INPUT MATERIAL:
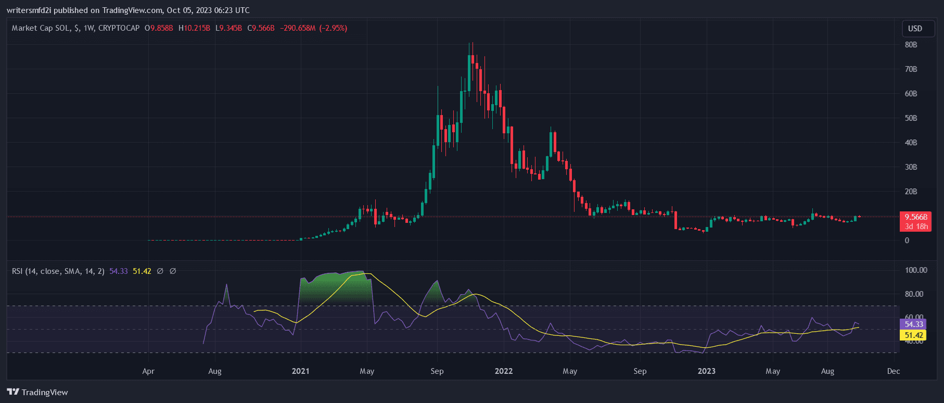Click the Dec label on the time axis

tap(893, 371)
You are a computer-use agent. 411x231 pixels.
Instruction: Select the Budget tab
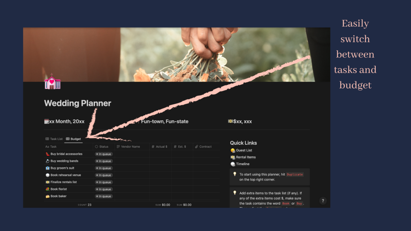[73, 139]
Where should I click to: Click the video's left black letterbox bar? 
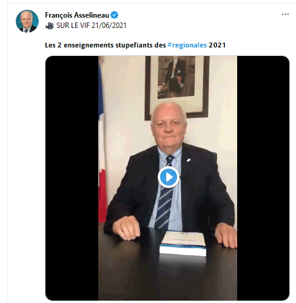pos(72,178)
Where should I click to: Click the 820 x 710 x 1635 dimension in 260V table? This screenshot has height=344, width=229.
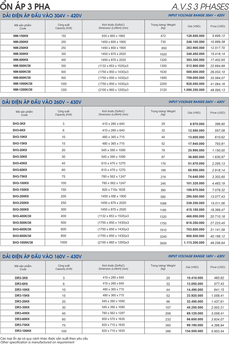[x=113, y=189]
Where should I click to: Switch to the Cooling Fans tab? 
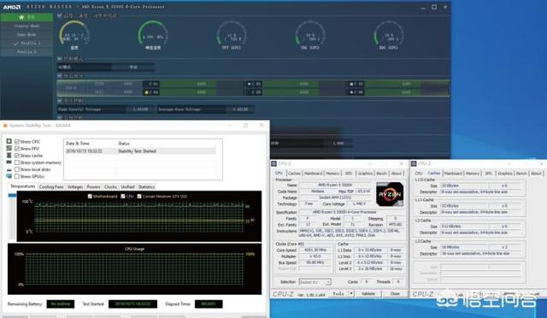pos(51,186)
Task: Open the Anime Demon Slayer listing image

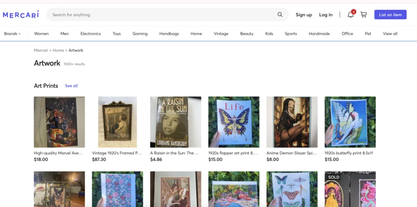Action: pyautogui.click(x=292, y=122)
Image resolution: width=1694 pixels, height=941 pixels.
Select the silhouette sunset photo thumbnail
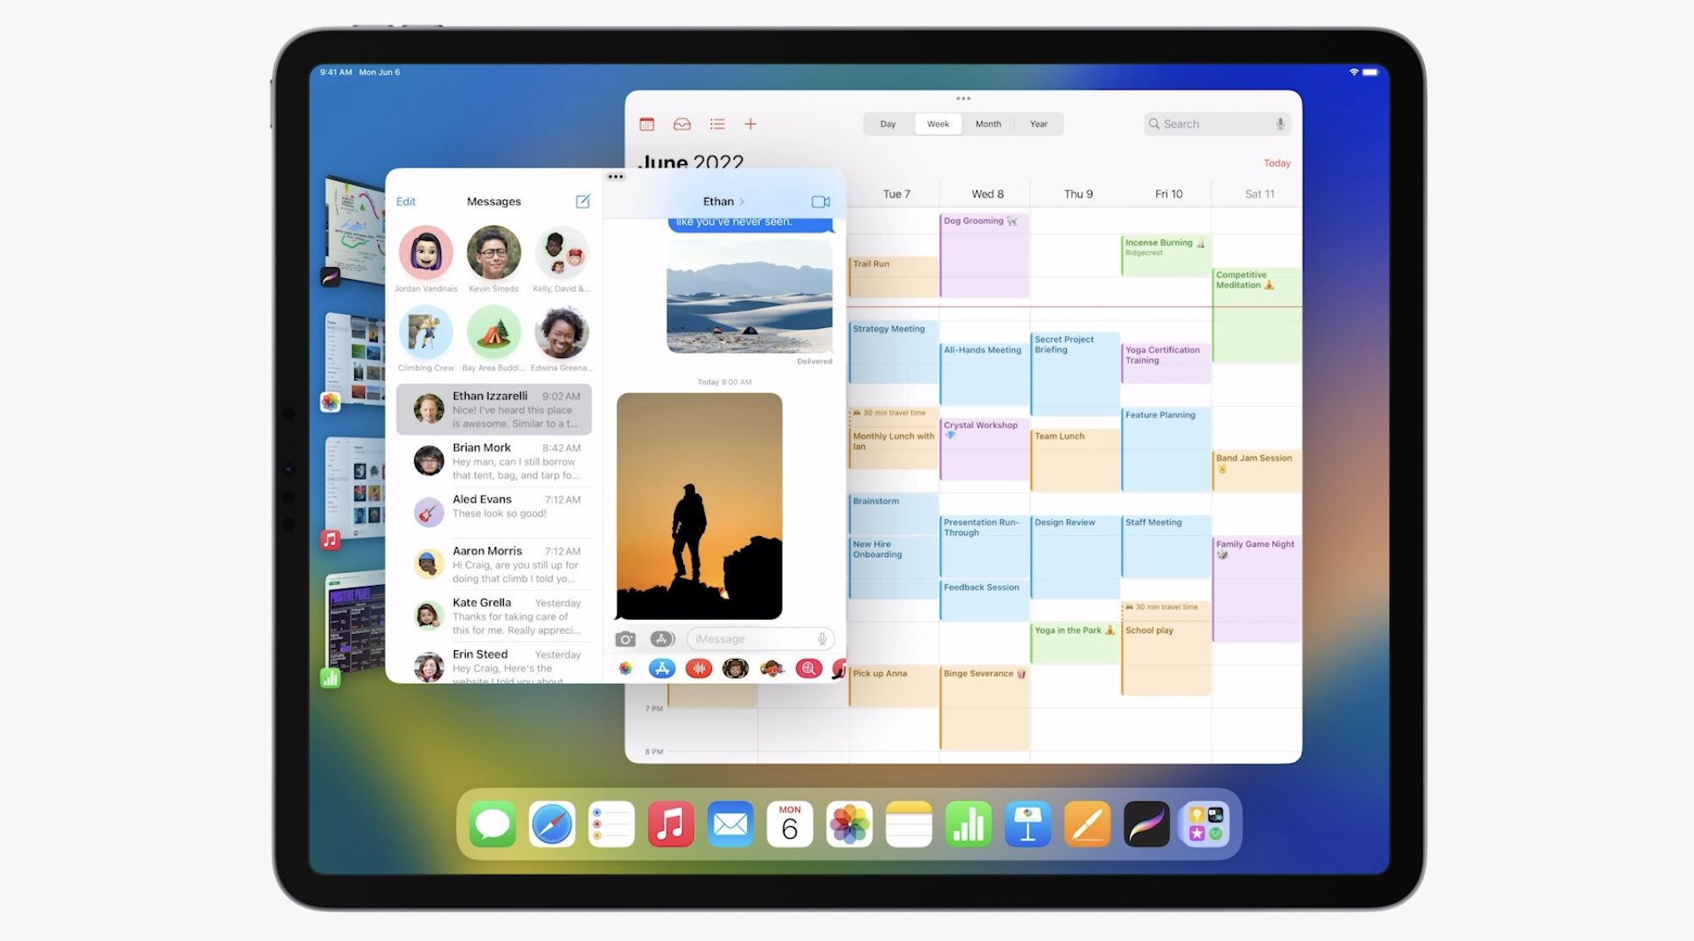click(x=700, y=504)
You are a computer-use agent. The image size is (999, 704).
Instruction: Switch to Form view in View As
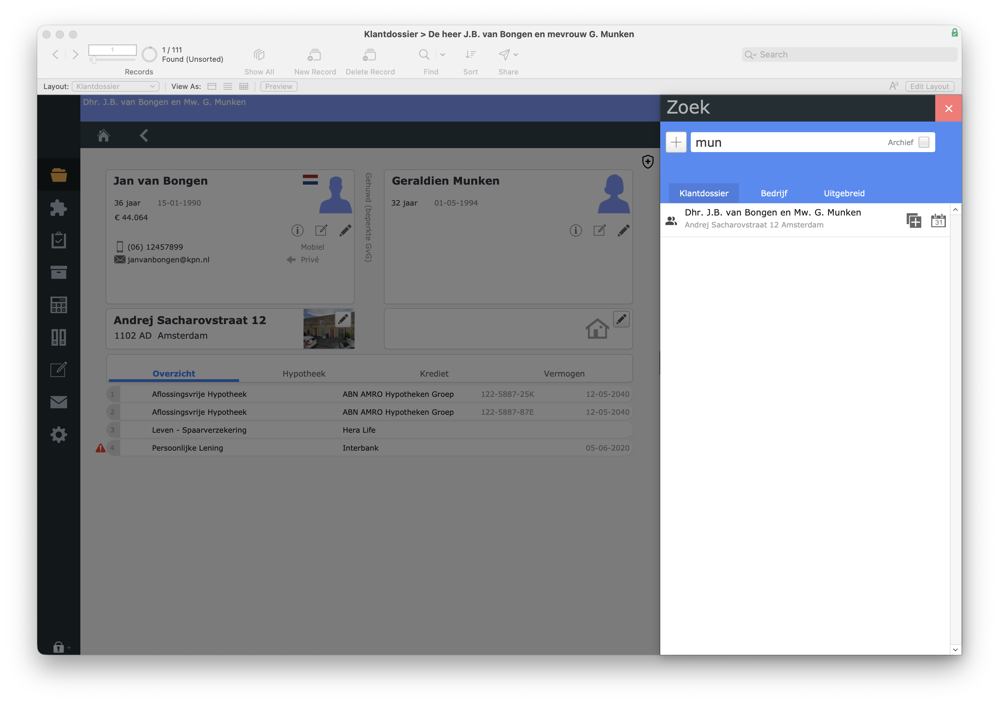coord(212,87)
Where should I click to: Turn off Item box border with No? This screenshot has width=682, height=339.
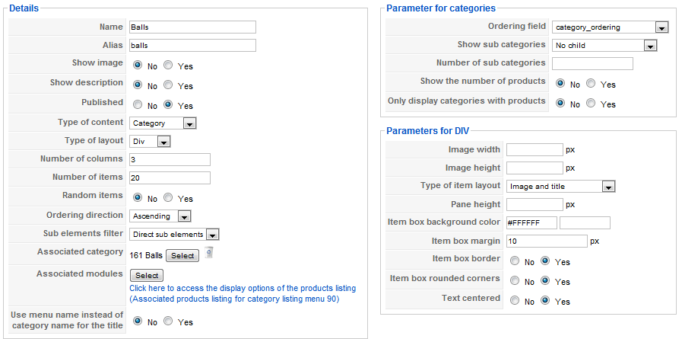coord(515,261)
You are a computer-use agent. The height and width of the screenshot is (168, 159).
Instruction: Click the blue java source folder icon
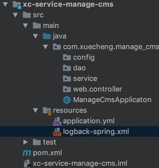coord(47,36)
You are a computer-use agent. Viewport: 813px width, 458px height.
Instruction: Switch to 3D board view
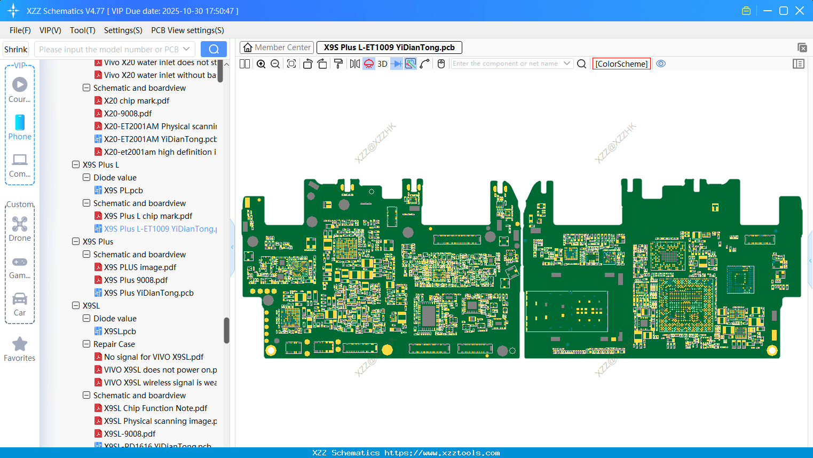[x=382, y=64]
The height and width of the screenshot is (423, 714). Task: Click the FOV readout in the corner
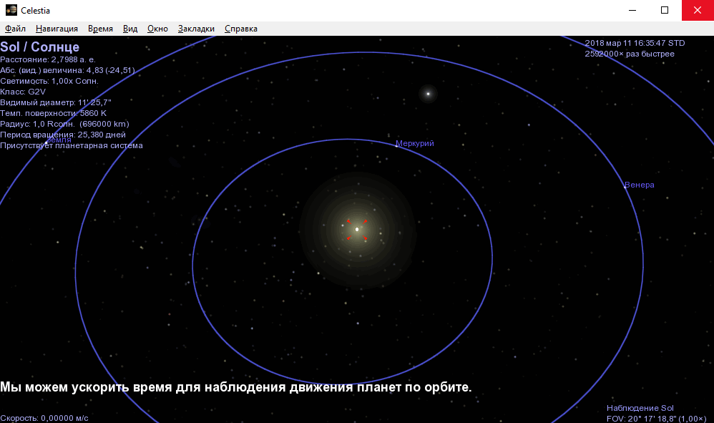pyautogui.click(x=656, y=418)
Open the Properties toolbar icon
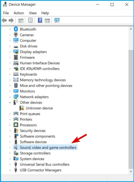Viewport: 134px width, 182px height. pyautogui.click(x=30, y=20)
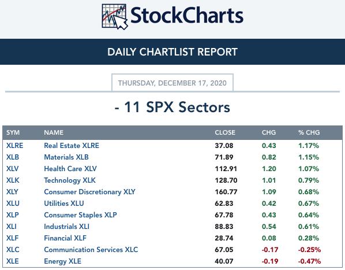Open the Industrials XLI link
The width and height of the screenshot is (345, 270).
point(67,227)
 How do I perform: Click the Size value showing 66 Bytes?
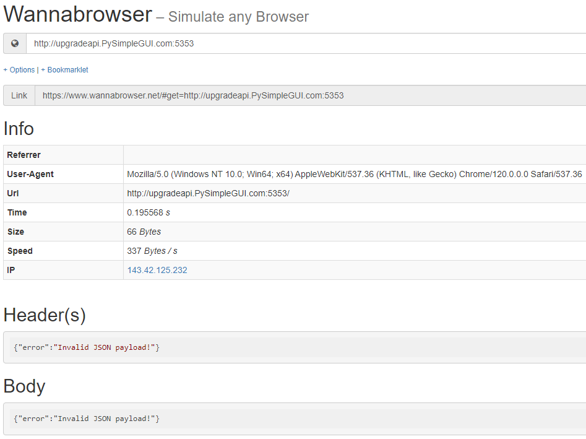(x=143, y=232)
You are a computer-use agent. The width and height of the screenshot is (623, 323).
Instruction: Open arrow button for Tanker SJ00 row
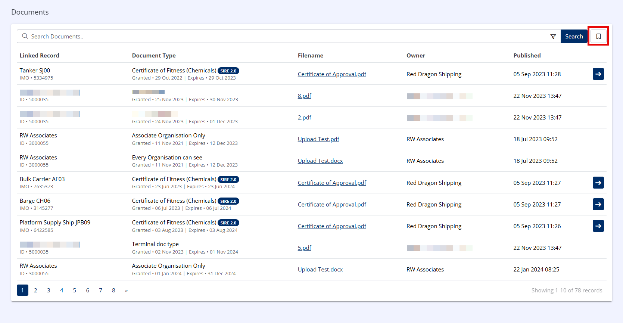pos(598,74)
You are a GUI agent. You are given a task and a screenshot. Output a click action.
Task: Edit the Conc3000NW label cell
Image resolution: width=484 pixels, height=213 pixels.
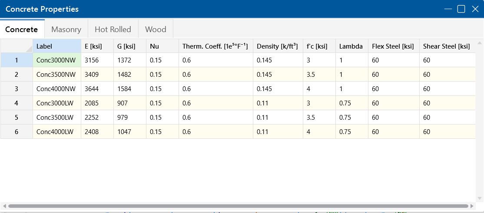(57, 60)
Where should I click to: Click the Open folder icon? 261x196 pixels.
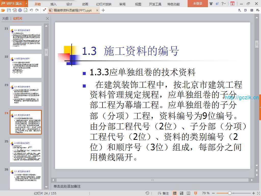click(x=3, y=10)
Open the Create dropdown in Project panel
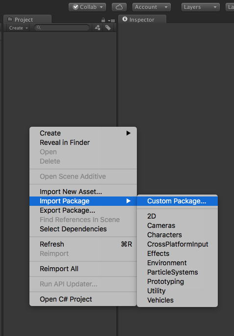Image resolution: width=234 pixels, height=336 pixels. pos(19,28)
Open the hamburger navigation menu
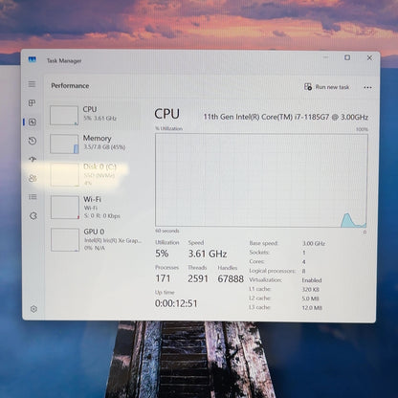The height and width of the screenshot is (398, 398). 32,84
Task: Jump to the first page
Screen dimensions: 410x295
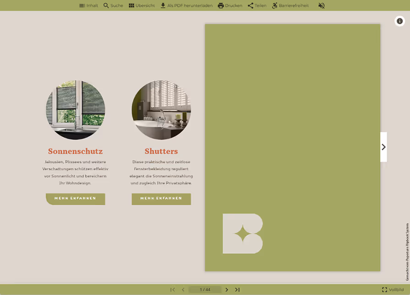Action: [173, 290]
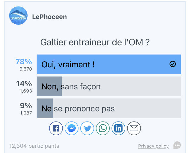Click the 12,304 participants count

34,146
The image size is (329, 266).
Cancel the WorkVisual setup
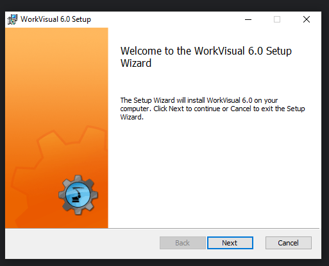tap(289, 243)
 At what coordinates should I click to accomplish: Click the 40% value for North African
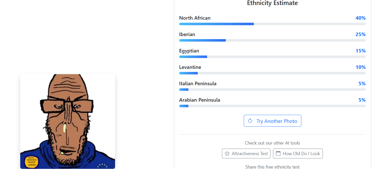360,18
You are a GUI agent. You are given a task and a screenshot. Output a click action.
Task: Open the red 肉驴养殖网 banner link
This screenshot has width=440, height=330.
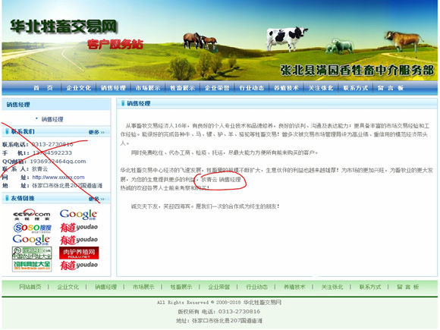[79, 253]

WHAT NEEDS TO BE DONE: In the listing above, find the line with "Select the silhouette sunset photo thumbnail" and output every line through the one with "You are a computer-use agent. Viewport: 813px", exactly, without the pictures.

OUTPUT FOR THIS TASK:
Select the silhouette sunset photo thumbnail
click(x=700, y=504)
You are a computer-use agent. The image size is (999, 704).
Instruction: Switch to Form view in View As
coord(212,87)
Where should I click to: Turn off Item box border with No? This screenshot has width=682, height=339.
coord(515,261)
You are a computer-use agent. The height and width of the screenshot is (168, 159).
Instruction: Click the blue java source folder icon
coord(47,36)
You are a computer-use agent. Viewport: 813px width, 458px height.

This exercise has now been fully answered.